Aung San Suu Kyi, la dirigeante birmane lauréate du Prix Nobel de la paix, possède quelque chose que les généraux n’ont jamais eu : elle est légitimée par le mandat que le peuple lui a confié pour gouverner le pays. Les généraux, en revanche, n’ont jamais été élus et, aux yeux du peuple, ils ne jouissent d’aucune autorité reconnue.
Dans son premier discours politique, le 26 août 1988, une femme de quarante-trois ans, novice en politique, qui vivait encore quelques semaines auparavant à Cambridge avec son mari et ses deux enfants, propulsée dans la mêlée par les chefs de la révolte qui lui demandèrent, en vertu de sa lignée en tant que fille du héros national de l’indépendance birmane, de prendre la tête de la révolution, eut l’audace de qualifier l’insurrection populaire en cours depuis le mois d’août de « deuxième lutte pour l’indépendance » et entra dès lors en politique. Son message politique a depuis lors consisté à défier sans relâche toute autorité et tout ordre injustes. Elle encourageait les gens à s’engager dans une résistance politique non violente.

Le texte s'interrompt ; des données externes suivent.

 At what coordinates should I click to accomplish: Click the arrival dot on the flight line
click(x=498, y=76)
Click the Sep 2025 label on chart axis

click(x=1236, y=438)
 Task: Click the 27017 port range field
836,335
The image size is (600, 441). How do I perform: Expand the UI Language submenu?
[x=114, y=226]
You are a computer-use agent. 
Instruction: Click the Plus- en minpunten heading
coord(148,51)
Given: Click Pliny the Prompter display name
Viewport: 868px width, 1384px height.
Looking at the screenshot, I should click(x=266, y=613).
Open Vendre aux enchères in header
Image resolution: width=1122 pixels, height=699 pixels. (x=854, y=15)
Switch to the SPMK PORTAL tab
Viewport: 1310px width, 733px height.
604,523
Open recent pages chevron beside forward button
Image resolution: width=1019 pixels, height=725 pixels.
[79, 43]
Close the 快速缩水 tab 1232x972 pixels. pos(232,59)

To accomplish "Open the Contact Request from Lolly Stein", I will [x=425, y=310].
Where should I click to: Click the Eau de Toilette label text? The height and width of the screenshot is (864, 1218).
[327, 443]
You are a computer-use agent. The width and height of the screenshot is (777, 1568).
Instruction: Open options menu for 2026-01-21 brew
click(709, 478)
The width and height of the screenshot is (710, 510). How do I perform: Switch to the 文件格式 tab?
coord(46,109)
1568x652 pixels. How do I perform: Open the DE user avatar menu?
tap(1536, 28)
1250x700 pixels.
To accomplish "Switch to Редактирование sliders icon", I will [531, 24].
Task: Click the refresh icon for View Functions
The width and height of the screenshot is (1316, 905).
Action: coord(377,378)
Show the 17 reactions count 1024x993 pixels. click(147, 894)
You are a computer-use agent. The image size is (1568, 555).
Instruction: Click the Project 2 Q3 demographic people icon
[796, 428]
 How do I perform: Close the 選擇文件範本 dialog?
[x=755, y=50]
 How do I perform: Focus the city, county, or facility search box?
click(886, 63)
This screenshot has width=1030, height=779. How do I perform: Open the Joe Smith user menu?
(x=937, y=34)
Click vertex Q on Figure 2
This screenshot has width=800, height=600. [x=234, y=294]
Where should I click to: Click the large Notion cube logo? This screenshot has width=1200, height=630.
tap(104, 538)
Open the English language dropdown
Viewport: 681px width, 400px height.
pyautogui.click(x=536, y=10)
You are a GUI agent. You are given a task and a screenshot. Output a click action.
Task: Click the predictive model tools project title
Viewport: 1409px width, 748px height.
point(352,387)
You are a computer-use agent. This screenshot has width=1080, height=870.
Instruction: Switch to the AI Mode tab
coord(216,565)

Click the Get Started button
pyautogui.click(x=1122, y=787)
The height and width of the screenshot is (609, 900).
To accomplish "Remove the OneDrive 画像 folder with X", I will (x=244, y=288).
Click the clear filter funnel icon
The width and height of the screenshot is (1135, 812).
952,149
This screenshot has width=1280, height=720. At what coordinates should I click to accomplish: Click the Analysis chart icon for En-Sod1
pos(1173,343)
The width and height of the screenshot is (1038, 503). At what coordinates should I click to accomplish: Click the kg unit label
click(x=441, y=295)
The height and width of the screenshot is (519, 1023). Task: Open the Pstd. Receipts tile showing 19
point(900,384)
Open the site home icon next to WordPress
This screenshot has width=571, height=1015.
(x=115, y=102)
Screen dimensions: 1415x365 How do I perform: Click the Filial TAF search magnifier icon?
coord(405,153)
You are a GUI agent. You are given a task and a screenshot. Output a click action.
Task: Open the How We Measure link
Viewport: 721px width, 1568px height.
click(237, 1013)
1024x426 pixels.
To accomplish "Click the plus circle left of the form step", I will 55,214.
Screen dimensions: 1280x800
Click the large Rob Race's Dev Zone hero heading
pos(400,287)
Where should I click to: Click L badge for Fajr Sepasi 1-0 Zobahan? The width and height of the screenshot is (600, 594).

Son objectif politique a toujours été clair et ouvertement déclaré : renverser le régime dictatorial et établir un ordre démocratique afin de garantir l’égalité des droits et la dignité dans un État confédéré. C’est précisément grâce à l’insurrection générale d’août 1988 que la prise de conscience des idéaux démocratiques parmi les Birmans s’est considérablement accrue depuis lors. C’est pour cette raison que les généraux l’ont placée en résidence surveillée dès le 20 juillet 1989. Plus de trente-cinq ans se sont écoulés depuis, dont vingt qu’Aung San Suu Kyi a passés en résidence surveillée, voire en prison comme ces cinq dernières années.
Mais aujourd’hui, la nouvelle que nous attendions tous est enfin tombée : cette nuit, elle a été libérée et conduite dans « une maison », certainement en résidence surveillée. Nous espérons avoir bientôt de ses nouvelles.